В статье <Об идентификации> 54 я писала о том, насколько важно для развития психического здоровья, чтобы в ранних процессах расщепления не доминировала фрагментация. Я писала тогда: <Чувство удерживания в себе не поврежденных соска и груди - хотя и сосуществующее с фантазиями о жадно сожранной и потому разделенной на кусочки груди - приводит к тому, что расщепление и проецирование становятся связаны преимущественно не с фрагментированными частями личности, а с более согласованными частями Я. Это подразумевает, что Эго не подвергается неминуемому Ослаблению из-за распыления и по этой причине более способно к повторяющемуся преодолению расщепления и достижению интеграции и синтеза в своих отношениях с объектами>.53 Я считаю, что эта способность к восприятию отщепленных частей личности является необходимым условием нормального развития. Это подразумевает, что расщепление до некоторой степени преодолевается во время депрессивной позиции и что вытеснение импульсов и фантазий постепенно занимает его место.

Анализ характера всегда был важной и очень трудной частью аналитической терапии.>е. И, как я считаю, через прослеживание определенных аспектов формирования характера вплоть до ранних процессов, описанных мною, мы можем в ряде случаев добиться далеко идущих изменений в характере и личности.

Мы можем рассмотреть те аспекты техники, о которых я пыталась рассказать в этой книге с другой точки зрения. Сначала все эмоции привязываются к первому объекту. Если деструктивные импульсы, зависть и параноидная тревога чрезмерны, то младенец существенно искажает и преувеличивает каждую фрустрацию, исходящую извне, и материнская грудь превращается, внешне и внутренне, в, по преимуществу, преследующий объект. Поэтому даже настоящие удовлетворения не способны в достаточной мере противодействовать персекуторной тревоге. Направив анализ назад, в раннее младенчество, мы позволяем пациенту вновь пережить фундаментальные ситуации - это то переживание вновь, о котором я часто говорила как о <памяти в чувствах>. В ходе этого переживания вновь пациент получает возможность выработать иное отношение к этим ранним фрустрациям.
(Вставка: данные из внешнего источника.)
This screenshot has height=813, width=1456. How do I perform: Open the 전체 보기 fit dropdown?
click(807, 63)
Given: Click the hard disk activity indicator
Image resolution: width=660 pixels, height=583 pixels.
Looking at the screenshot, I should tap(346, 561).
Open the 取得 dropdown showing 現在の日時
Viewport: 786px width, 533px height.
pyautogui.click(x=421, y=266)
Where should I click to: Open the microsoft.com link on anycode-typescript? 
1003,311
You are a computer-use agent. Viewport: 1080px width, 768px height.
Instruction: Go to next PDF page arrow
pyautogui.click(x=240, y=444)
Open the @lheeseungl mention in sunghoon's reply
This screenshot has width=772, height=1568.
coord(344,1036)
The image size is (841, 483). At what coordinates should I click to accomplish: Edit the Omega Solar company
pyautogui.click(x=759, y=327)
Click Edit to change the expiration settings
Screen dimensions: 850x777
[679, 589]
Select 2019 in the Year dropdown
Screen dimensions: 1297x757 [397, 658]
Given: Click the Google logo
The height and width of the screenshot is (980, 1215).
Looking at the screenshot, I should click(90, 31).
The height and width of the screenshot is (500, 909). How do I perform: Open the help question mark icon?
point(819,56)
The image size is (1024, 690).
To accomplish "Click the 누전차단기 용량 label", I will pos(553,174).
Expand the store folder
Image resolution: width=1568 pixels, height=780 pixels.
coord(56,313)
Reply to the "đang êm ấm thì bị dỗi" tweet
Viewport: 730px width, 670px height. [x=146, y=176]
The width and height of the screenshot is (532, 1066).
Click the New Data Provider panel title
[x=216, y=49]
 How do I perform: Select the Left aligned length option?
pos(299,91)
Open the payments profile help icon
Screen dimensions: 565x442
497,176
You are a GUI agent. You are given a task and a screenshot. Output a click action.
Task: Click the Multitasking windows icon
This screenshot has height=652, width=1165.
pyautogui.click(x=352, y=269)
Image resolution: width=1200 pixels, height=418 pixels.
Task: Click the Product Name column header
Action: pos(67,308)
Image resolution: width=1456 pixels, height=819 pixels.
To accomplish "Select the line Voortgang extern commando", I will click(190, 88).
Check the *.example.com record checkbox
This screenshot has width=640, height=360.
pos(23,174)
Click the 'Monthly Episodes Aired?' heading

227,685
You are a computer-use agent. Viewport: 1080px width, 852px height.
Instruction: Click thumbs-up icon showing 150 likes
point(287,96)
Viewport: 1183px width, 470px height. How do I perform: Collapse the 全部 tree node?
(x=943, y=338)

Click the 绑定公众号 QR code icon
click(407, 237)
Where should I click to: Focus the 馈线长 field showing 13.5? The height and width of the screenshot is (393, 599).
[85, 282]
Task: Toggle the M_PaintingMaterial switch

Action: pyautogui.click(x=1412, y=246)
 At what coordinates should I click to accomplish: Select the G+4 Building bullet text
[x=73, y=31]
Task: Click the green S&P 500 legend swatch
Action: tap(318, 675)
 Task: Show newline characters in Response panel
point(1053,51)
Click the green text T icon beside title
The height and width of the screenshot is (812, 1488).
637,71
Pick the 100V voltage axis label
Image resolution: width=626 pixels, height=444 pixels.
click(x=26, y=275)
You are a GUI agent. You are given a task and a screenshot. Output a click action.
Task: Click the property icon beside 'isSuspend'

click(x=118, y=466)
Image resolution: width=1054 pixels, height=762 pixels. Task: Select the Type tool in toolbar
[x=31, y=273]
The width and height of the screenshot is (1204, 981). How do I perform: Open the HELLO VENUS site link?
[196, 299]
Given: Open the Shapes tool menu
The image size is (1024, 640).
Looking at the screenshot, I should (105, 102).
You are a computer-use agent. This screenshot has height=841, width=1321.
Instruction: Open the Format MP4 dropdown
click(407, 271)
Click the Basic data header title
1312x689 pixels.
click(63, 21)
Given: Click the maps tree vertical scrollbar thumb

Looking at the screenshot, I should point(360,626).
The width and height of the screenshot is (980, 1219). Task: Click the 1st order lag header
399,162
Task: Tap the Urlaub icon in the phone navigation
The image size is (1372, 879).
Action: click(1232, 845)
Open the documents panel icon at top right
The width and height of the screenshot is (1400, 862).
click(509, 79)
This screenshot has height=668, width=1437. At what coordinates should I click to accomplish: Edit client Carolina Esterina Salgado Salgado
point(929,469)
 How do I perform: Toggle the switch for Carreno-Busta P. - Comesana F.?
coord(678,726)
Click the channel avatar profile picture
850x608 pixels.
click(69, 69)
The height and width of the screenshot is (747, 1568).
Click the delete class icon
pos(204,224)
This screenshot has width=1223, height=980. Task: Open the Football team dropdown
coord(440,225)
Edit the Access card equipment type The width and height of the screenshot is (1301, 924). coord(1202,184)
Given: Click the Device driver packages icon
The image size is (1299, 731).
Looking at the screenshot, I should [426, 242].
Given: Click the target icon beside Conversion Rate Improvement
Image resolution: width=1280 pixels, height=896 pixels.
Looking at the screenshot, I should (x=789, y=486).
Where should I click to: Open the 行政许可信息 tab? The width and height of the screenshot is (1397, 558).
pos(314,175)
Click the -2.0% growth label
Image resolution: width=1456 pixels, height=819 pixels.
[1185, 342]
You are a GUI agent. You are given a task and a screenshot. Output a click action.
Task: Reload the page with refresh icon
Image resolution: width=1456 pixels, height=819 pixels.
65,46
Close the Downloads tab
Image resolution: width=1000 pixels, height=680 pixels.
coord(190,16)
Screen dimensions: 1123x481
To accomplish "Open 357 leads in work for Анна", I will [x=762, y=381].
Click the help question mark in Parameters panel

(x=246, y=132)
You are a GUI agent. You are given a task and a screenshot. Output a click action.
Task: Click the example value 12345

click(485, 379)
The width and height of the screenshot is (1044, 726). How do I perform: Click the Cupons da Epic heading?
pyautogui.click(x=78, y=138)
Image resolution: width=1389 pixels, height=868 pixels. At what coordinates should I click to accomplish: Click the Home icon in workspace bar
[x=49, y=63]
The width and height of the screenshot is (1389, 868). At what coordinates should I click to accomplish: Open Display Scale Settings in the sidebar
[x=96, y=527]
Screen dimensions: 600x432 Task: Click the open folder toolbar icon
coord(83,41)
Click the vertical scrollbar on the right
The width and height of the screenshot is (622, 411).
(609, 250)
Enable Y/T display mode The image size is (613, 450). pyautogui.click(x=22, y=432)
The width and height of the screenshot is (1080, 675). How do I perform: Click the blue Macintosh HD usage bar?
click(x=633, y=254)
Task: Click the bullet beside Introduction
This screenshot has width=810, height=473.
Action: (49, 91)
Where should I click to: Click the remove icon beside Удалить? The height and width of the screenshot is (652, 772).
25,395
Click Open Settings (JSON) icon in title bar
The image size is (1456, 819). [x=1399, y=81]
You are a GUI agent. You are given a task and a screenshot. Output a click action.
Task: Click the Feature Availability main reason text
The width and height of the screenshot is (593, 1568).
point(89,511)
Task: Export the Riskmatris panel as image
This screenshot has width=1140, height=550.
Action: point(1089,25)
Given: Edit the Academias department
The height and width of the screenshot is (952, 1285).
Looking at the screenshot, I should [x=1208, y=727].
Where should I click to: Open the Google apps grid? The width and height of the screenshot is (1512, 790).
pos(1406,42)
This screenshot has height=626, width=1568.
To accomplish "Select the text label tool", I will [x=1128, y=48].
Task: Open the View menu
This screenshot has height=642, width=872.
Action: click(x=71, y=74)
Не вызывает сомнений, что, если младенец в действительности был подвержен влиянию очень неблагоприятных
условий, ретроспективное установление хорошего объекта не ликвидирует ранние негативные переживания. Однако интроекция аналитика как хорошего объекта, если она основана на идеализации, приносит, до некоторой степени, эффект обеспечения хорошим объектом там, где его не хватает. Кроме того, ослабление проекций и, следовательно, достижение большей терпимости, связанное с меньшими обидами, позволяет пациенту найти в прошлом некоторые приятные черты и оживить приятные воспоминания, даже если ранняя ситуация была очень неблагоприятной. Средства, которыми это достигается,- это анализ негативного и позитивного переноса, возвращающий нас назад к самым ранним объектным отношениям. Все это становится возможным благодаря интеграции, произошедшей вследствие анализа, усилившего Эго, которое было слабым в начале жизни. Именно в этом направлении возможен успешный анализ психотиков. Более интегрированное Эго становится способным к
переживанию вины и ответственности, которые оно не могло перенести в младенчестве; происходит синтез объекта и, следовательно, смягчение ненависти любовью; а жадность и зависть, сопутствующие деструктивным импульсам, теряют свою силу.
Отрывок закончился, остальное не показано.